[Start of section]

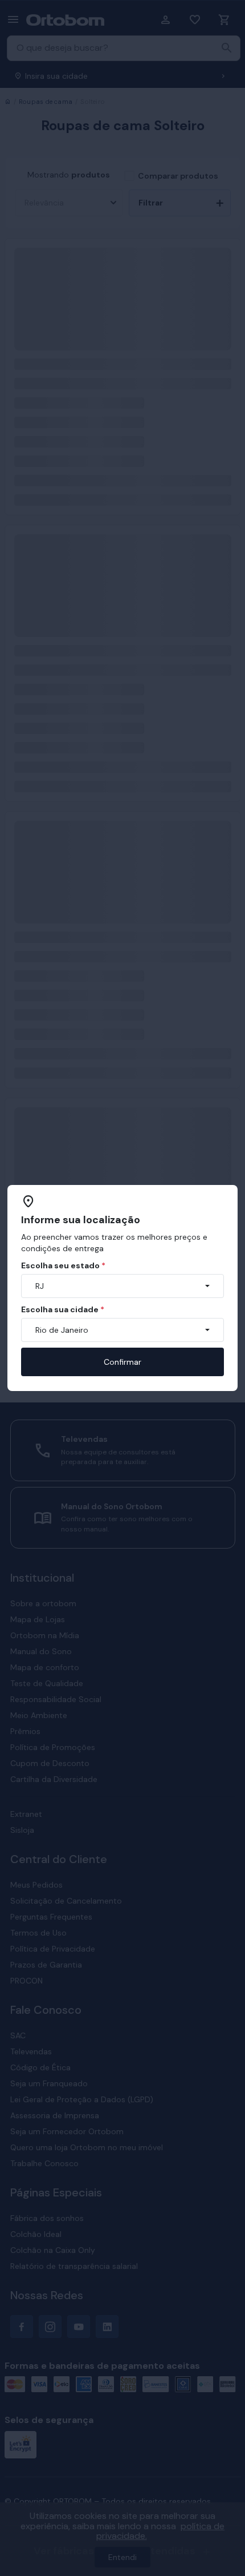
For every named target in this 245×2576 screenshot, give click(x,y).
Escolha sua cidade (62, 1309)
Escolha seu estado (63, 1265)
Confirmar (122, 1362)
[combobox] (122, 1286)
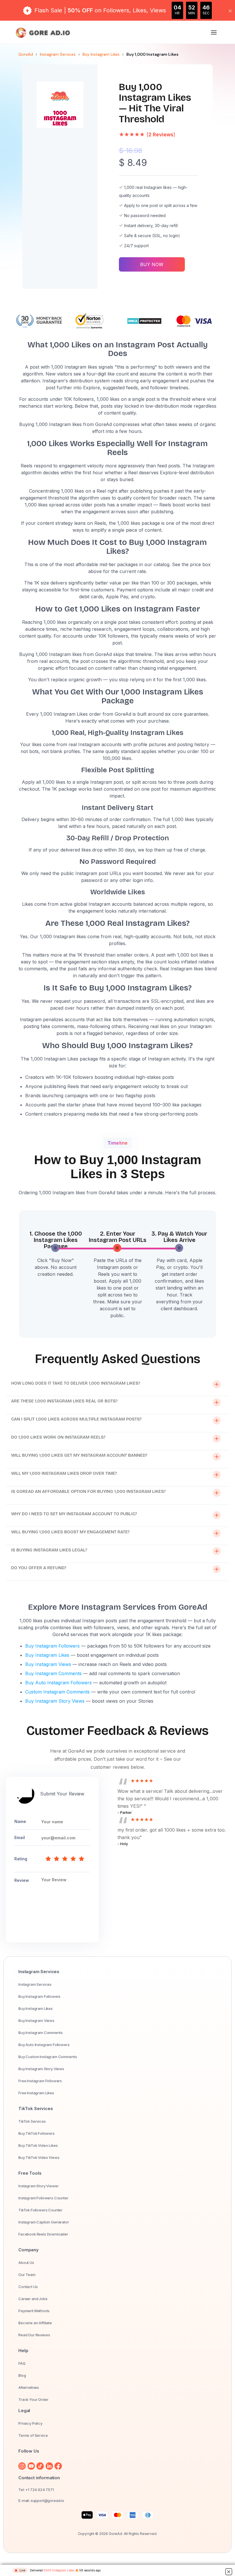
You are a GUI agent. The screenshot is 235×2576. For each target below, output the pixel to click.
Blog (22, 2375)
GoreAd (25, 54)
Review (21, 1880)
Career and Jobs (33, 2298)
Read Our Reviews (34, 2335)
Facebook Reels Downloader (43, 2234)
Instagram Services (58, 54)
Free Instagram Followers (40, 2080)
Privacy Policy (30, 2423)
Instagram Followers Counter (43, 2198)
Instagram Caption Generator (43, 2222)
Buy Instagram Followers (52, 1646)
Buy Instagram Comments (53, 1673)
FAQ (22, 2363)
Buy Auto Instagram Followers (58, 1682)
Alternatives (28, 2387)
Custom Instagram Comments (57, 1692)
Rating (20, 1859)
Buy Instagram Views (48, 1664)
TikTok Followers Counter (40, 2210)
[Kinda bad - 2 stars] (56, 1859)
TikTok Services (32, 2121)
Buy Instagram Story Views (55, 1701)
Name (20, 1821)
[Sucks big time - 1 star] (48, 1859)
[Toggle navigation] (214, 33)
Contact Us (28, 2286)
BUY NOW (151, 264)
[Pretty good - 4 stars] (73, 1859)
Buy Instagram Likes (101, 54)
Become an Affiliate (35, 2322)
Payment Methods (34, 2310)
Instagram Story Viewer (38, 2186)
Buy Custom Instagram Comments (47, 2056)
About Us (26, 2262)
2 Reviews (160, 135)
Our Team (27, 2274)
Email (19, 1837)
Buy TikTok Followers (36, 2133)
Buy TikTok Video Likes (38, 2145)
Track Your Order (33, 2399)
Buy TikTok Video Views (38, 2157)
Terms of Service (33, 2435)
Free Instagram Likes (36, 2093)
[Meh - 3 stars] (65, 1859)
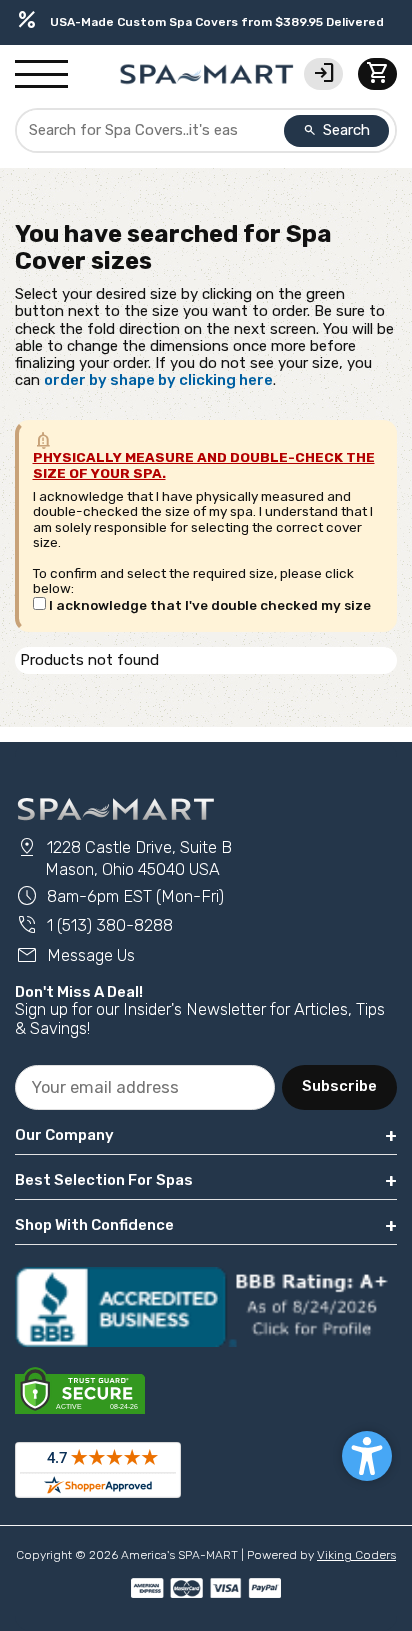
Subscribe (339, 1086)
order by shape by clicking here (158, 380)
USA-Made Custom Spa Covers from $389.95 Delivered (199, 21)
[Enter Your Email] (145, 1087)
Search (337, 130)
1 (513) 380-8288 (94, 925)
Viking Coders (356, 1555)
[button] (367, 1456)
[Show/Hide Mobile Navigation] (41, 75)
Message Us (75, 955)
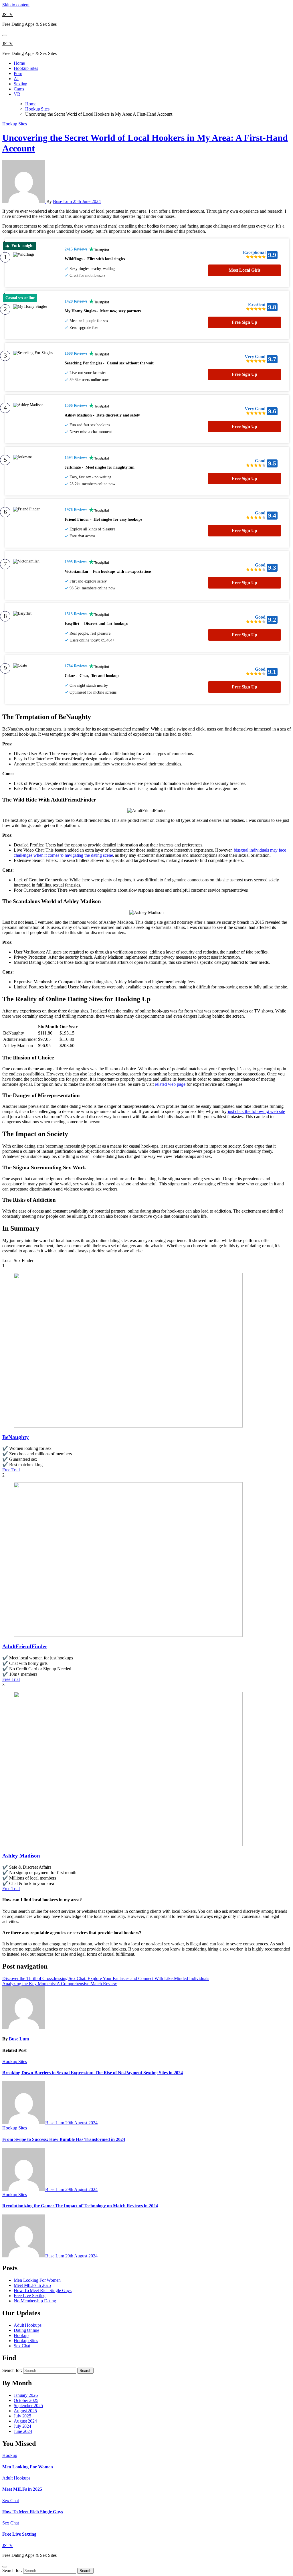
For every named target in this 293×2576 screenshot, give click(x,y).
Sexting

[End of section]

◆ Work task
Wherever a line in the data above contains the word "screenshot", copy that line.

◆ Solved exercise
For every named target in this 245×2576 screenshot, give click(x,y).
You are a GUI agent. The screenshot is 235×2576. For each target below, output the pixel to click.
For every named target in this 293×2576 screenshot, give click(x,y).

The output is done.